Thanks, I've followed along with a lot of your posting on the Haskell discourse. One thing regarding this matter:

>well, you point out the analysis of its flaws from the effectful documentation. That's correct.

Thinking deeper about this, that there is essentially no way to fix this issue with StateT, because of the type choice, the monad, the composability requirement, all conspiring together to not be undone, does that signal something deeper that is wrong with the flexibility of Haskell, that we can progressively paint ourselves into a corner like this. Could it not happen again, but with another late breaking requirement, for effectful, or bluefin?


> I've followed along with a lot of your posting on the Haskell discourse

Ah, that's great to know, thanks. It's rarely clear to me whether people read or are interested in what I say!

Well, yes, in principle even a design that is perfect according to some spec could be completely wrong if the spec needs to change. and impossible to tweak to match the new spec. This is true of any language or any system.
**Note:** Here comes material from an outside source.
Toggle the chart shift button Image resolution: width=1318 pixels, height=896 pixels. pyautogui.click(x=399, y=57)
This raises a few important questions:

1. How easy does a language make it to "unpaint" yourself from a corner?

In Haskell it's easier than in any other language I've experienced, due to its legendary refactoring experience. For example, if you "incorrectly" used the State monad and got stuck, you can wrap it up in an abstract type, change all the use sites, check that it still compiles and passes the tests, then change the definition to use new "uncornered" implementation, again check it compiles and passes the tests, then unwrap the abstract type (if you like, this stage is probably less important), then add the new feature supported by the new implementation.
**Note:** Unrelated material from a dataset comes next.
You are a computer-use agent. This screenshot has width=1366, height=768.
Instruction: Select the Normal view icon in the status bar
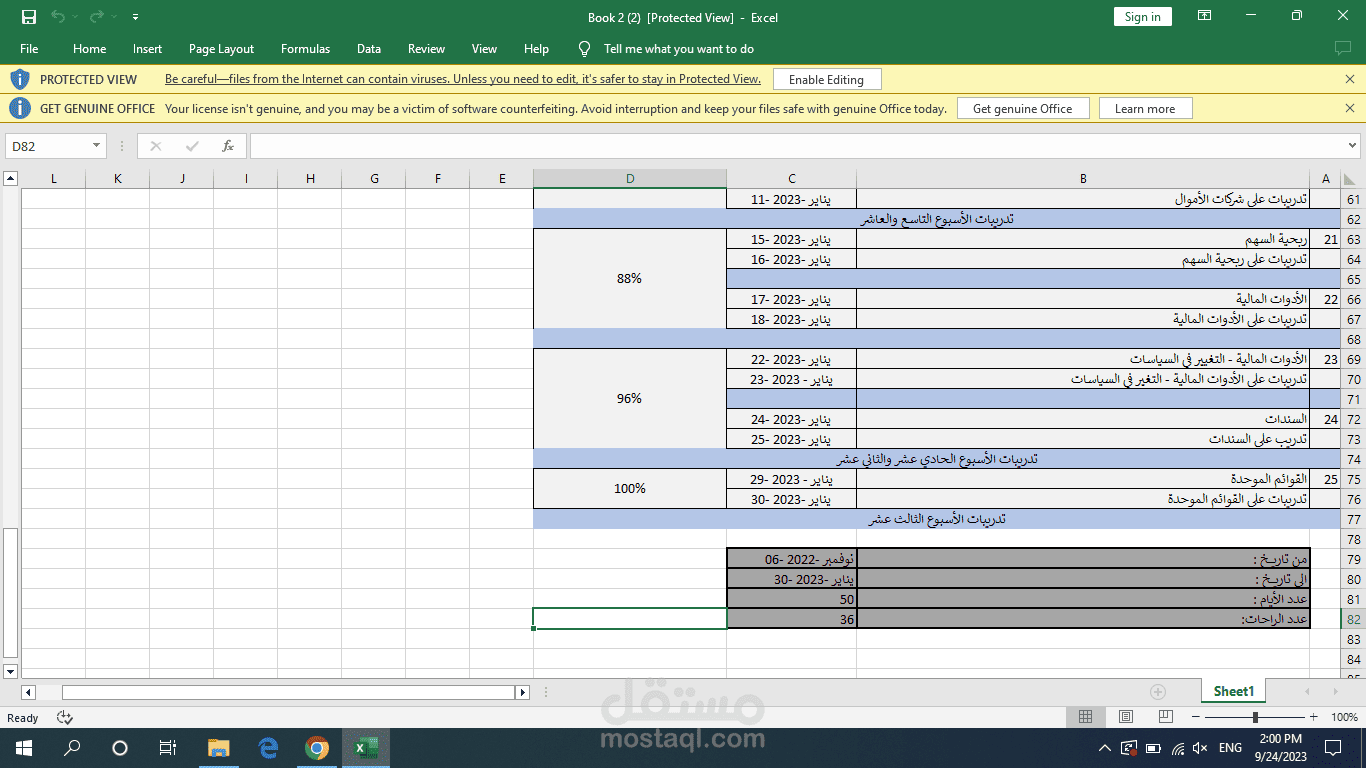(1086, 717)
2. How likely is it to paint yourself into a corner in the first place?

In Haskell, again, less likely than any other language I've experienced, because the constructs are so general. There is far more opportunity to tweak a design when you have general constructs to work with. (That said, I've met many Haskell behemoths that couldn't be easily tweaked so, particularly contorted type class hierarchies. I recommend not designing those.)
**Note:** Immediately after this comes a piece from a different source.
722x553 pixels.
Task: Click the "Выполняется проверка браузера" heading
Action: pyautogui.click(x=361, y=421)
3. Why won't effectful or Bluefin lead to "corners"?

Because they're just Haskell's IO, wrapped up in a type system that gives fine-grained control over effect tracking. Anything you can do in Bluefin and effectful you can do in IO, and vice versa. So to really paint yourself into a corner with IO-based effect systems it would have to be something that you can't do in IO either, and at that point we're talking about something that can't be done in Haskell at all. So there's no real downside to using IO-based effect systems in that regard.